Imagining a New World is Not Enough: Activism and the Struggle to Save All Lives

Deadline: March 26,, 2021
Contact: Arlene M Plevin, Emeritus Professor, Olympic College
Email: plevinarlene@gmail.com
Phone: 12067235126

Proposed Panel for ASLE 2021 Virtual Conference, July 26-August 6

We have survived one year of a pandemic, one year where we have feared for our own lives, feared for the lives of our loved ones, and feared for what some might ignore when this is over, fearful that “normal” (whatever that is) would re-emerge without what most of us believe is a critical move to another way of living on the earth, of living with each other, both humans and animals and plants. In “The Pandemic is a Portal,” Arundhati Roy writes: “It is a portal, a gateway between one world and the next. We can choose to walk through it, dragging the carcasses of our prejudice and hatred, our avarice, our data banks and dead ideas, our dead rivers and smoky skies behind us. Or we can walk through lightly, with little luggage, ready to imagine another world. And ready to fight for it.”

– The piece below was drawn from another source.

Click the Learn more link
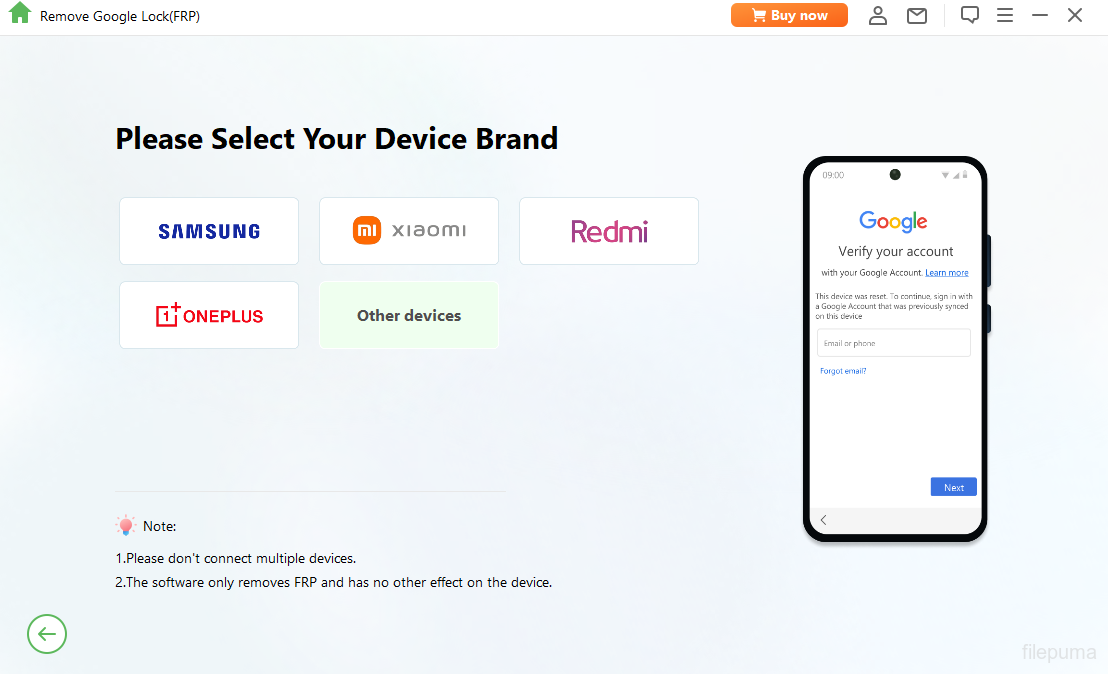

Taking its cue from Roy’s notion that we can be “ready to fight for” a world we can newly imagine, his panel will focus broadly on the classroom (however it is conceived) and educational institutions as necessary places of activisms. The panel invites defining and redefining activism and of supporting and emboldening students of all types, all ages, to be or become activists, to enact tikkun olam (repair the world). What could this look like? Who could it involve/invite that prior activisms might not have happened? What might an educator as public intellectual/public activist look like?